Как и в вышеописанных случаях, Державин связывает с лирикой топос, имевший в барочной теории более широкий диапазон использования. Правда, в применении к лирике концепта «удивления / изумления» Державин имел европейских предшественников. Так, Иоганн Кристоф Готшед полагал (как и Державин), что в хвалебных одах (Loboden) «восхищение и удивление (Bewunderung und Erstaunung) овладевают поэтом», подсказывая ему «новые образы, мысли и выражения…»25 Позднее Эшенбург замечает, что ода требует чудесного, нового, неожиданного (Unerwartete), изумляющего (Überraschende)26. То же место у Державина, где говорится «о первом гласе» человека как «лирическом воскликновении»27, исполненном «радости (…), удивления и благодарности», почти буквально взято из Баттё (видимо, редкий для Державина случай прямого заимствования), также отмечающего момент «удивления» в первом лирическом высказывании человека: «Первым восклицанием человека, выходящего из небытия, было лирическое выражение (une expression lirique)… Этот крик был одновременно криком радости, восхищения (admiration), удивления (étonnement), благодарности; он был вызвал множеством идей, поразительных и самих по себе, и вследствие их новизны»28.
Как видим, понятие «удивления» (восходящее к Аристотелю, присутствующее в ренессансной поэтике29, но получившее статус поэтологической доминанты именно в поэтиках барокко) было введено в теорию лирики до Державина. Что касается второго члена интересующей нас связки – концепта «остроумия», то нам не удалось обнаружить его (тем более в соединении с идеей «удивления») в европейской теории лирики XVIII в.: возможно, это чисто державинский мыслительный ход.
Теории оды в XVII–XVIII вв.
Идеальной моделью лирики для Державина была, конечно, ода – и не только для него, но и для многих теоретиков эпохи (Гердер практически не различает оду и лирику). Что же Державин берет из теории одического жанра, которая весьма интенсивно развивалась в XVII и XVIII столетиях?
Весьма краткое обсуждение оды во 2-й песни «Поэтического искусства» Буало содержит, по сути, три идеи: 1) высокость – ода, «поднимая до небес свой честолюбивый полет, в своих стихах ведет беседу с богами»; 2) разнообразие предметов – идея, переданная косвенно, посредством перечисления отдельных одических тем, весьма разнородных; 3) знаменитый «прекрасный беспорядок» (beau désordre), возникающий вследствие того, что «бурный стиль» оды часто «движется наудачу (marche au hasard)»; и все же «прекрасный беспорядок» возникает не случайно, но является следствием искусства (un beau désordre est un effet de l’art).

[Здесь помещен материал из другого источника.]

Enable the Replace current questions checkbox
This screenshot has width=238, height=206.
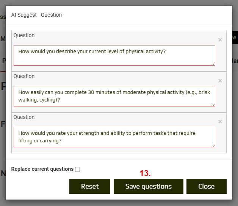pyautogui.click(x=78, y=169)

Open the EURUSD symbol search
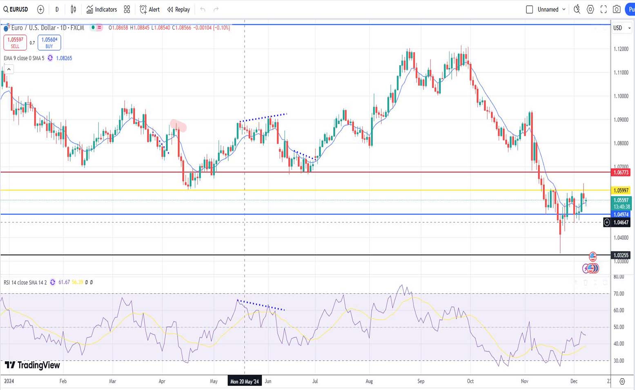click(x=16, y=9)
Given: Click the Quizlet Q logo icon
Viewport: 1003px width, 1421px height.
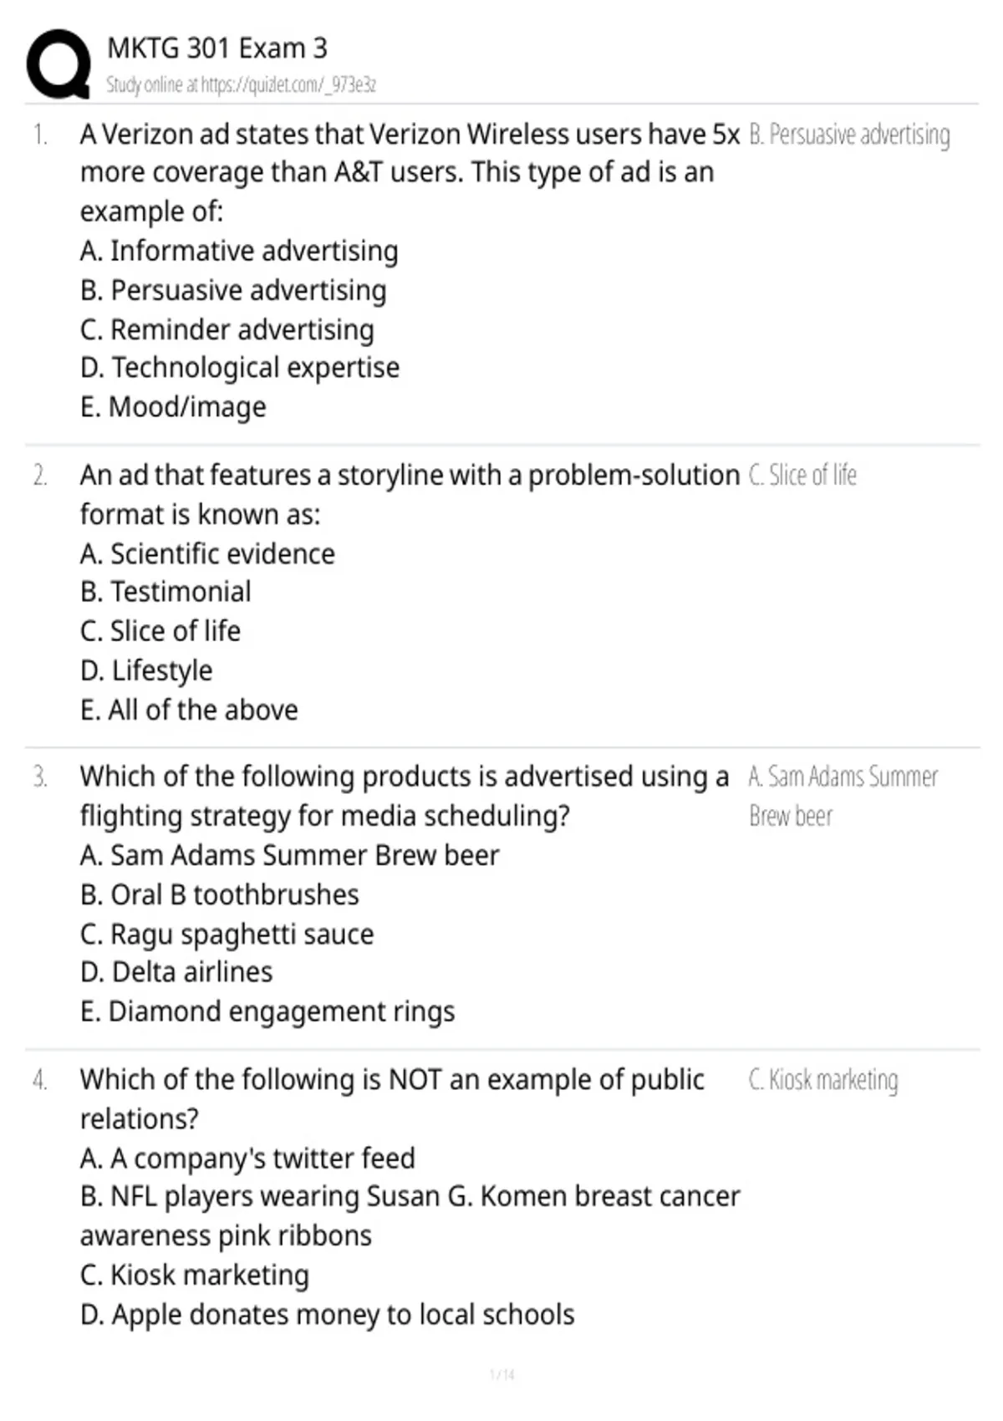Looking at the screenshot, I should click(x=58, y=65).
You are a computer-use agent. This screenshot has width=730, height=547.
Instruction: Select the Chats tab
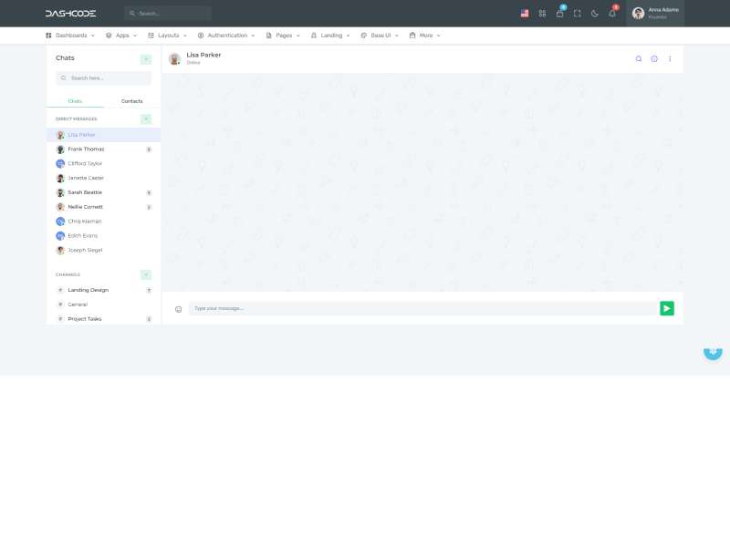coord(75,101)
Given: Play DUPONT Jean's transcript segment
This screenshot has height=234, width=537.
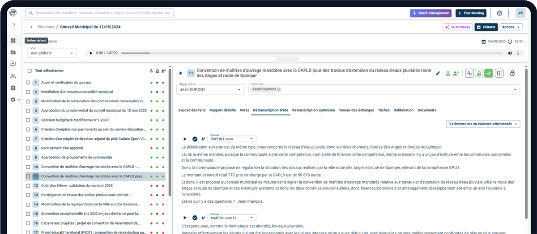Looking at the screenshot, I should (185, 139).

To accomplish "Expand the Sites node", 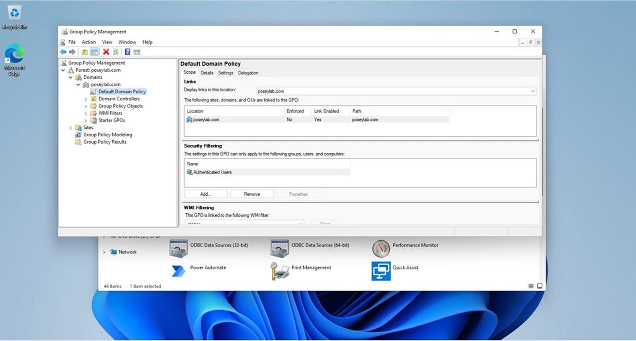I will [70, 127].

Первые две идеи принимались лишь с небольшими расширениями, без особых обсуждений; третья же породила целую теорию об особом порядке, присущем оде.
Высокость оды связывается с категорией возвышенного, которая понималась в духе трактата Псевдо-Лонгина «О возвышенном», весьма читаемого в эту пору (благодаря французскому переводу Буало, а в России – переводу И.И. Мартынова). Готшед, говоря о «патетическом роде письма», свойственном прежде всего оде, отмечает, что именно «в этом роде письма (Schreibart) нередко находит место возвышенное (Hohe), о котором Лонгин написал целую книгу»30.
Приведем, в качестве типичного, суждение об оде Эшенбурга: ей присущи «более высокие [чем в песне, Lied] предметы, более сильные чувства, более высокий полет мыслей и выражений»31. Этот эшенбурговский «полет» (Schwung), конечно, восходит к «полету» (vol) Буало. В этот ряд следует поставить и высокий «полет» у Державина: «Высокость, или выспренность лирическая, есть не что иное, как полет пылкого, высокого воображения…» (с. 536).